Reproduce verbatim the entries starting with the line that contains "Given: Open Authentication" and going on through the line that contains "Action: click(x=498, y=135)", both included. Leave the pictures out of your output.

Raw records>

>> start

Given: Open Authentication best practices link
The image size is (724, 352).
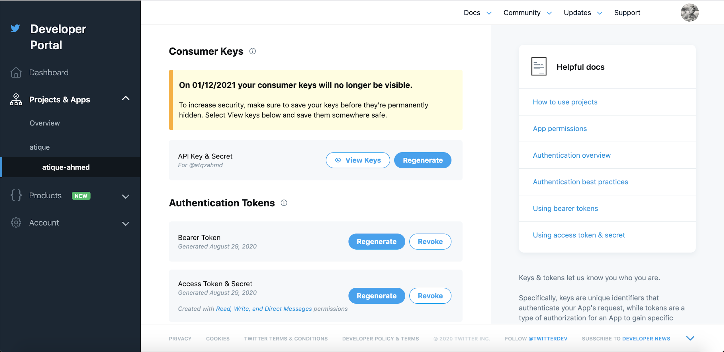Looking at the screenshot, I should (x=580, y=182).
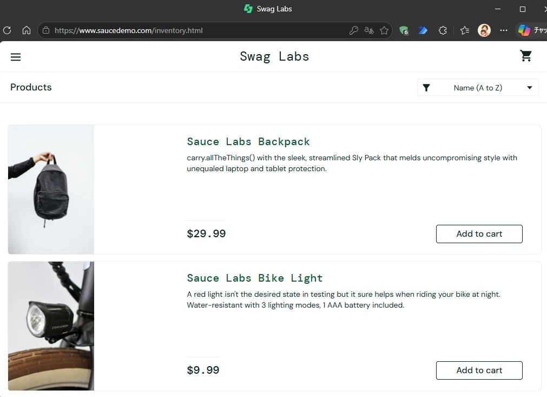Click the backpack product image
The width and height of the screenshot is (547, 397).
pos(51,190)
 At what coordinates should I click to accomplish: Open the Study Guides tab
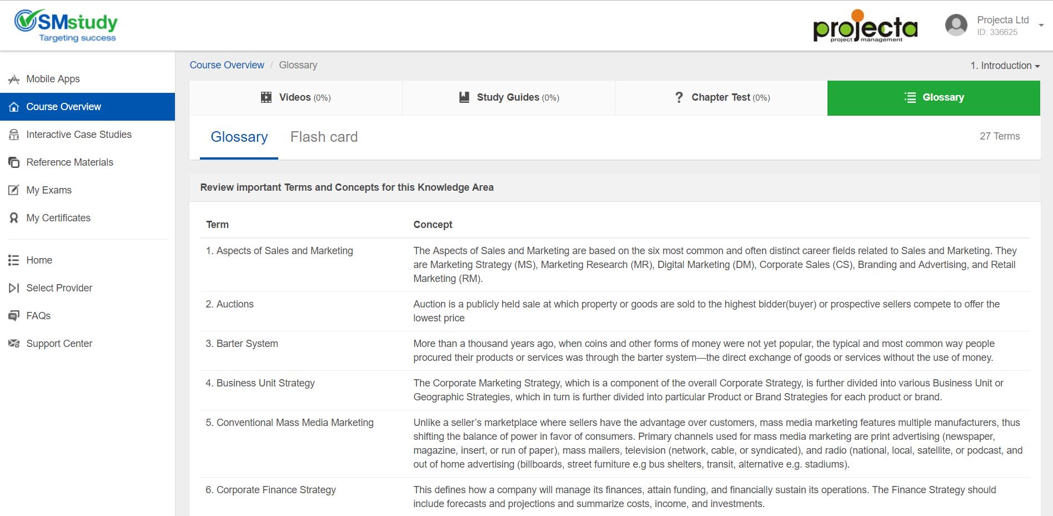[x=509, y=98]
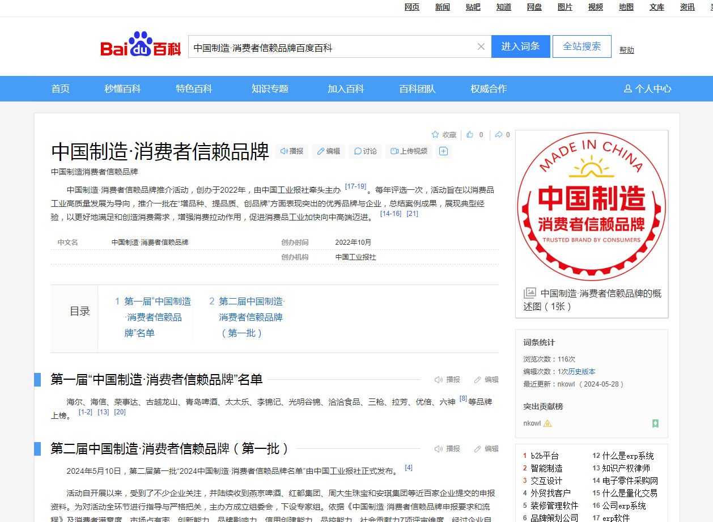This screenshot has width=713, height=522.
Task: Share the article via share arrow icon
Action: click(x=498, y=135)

>> end
>> start

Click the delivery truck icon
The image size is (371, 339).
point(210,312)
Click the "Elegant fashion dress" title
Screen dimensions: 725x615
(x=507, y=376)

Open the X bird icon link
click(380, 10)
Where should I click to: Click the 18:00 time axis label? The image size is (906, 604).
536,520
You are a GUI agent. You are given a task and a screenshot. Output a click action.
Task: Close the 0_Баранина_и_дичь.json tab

>> end

EXPECTED OUTPUT>
Given: Open Authentication best practices link
The image size is (724, 352).
Looking at the screenshot, I should (x=580, y=182).
Click the backpack product image
The width and height of the screenshot is (547, 397).
pos(51,190)
 At what coordinates should I click to accomplish: Open the Study Guides tab
[x=509, y=98]
This screenshot has width=713, height=522.
Task: Share the article via share arrow icon
Action: click(x=498, y=135)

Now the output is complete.